Go over the data and keep only the lines that include "pixels".
▼
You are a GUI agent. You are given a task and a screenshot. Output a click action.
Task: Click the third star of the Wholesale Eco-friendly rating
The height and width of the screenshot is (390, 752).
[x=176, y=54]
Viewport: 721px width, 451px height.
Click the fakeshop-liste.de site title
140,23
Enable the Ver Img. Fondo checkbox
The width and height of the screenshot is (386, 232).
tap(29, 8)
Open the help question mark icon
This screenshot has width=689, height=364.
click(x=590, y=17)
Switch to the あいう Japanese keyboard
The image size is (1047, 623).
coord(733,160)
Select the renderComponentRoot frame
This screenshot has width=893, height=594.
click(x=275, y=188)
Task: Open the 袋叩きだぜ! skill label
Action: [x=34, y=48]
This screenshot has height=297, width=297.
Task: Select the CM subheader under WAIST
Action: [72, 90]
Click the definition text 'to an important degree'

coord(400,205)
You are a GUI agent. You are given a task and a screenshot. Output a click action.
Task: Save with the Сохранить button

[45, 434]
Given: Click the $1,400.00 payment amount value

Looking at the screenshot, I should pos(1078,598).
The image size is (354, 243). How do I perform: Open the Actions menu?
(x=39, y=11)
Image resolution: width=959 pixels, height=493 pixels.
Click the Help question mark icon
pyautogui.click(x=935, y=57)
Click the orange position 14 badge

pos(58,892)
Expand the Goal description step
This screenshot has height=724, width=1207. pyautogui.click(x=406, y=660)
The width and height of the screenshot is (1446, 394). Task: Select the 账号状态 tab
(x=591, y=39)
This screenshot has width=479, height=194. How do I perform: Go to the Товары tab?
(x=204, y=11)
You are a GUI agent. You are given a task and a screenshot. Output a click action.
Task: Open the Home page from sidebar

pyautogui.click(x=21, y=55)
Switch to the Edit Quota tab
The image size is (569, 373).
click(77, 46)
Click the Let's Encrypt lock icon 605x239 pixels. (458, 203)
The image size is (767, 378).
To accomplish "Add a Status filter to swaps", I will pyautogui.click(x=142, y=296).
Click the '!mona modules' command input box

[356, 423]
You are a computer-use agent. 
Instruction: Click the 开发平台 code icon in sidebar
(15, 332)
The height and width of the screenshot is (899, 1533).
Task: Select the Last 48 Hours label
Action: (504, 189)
▲
The completed task —
Image resolution: width=959 pixels, height=493 pixels.
Click the Let's Encrypt lock icon 605x239 pixels. (458, 203)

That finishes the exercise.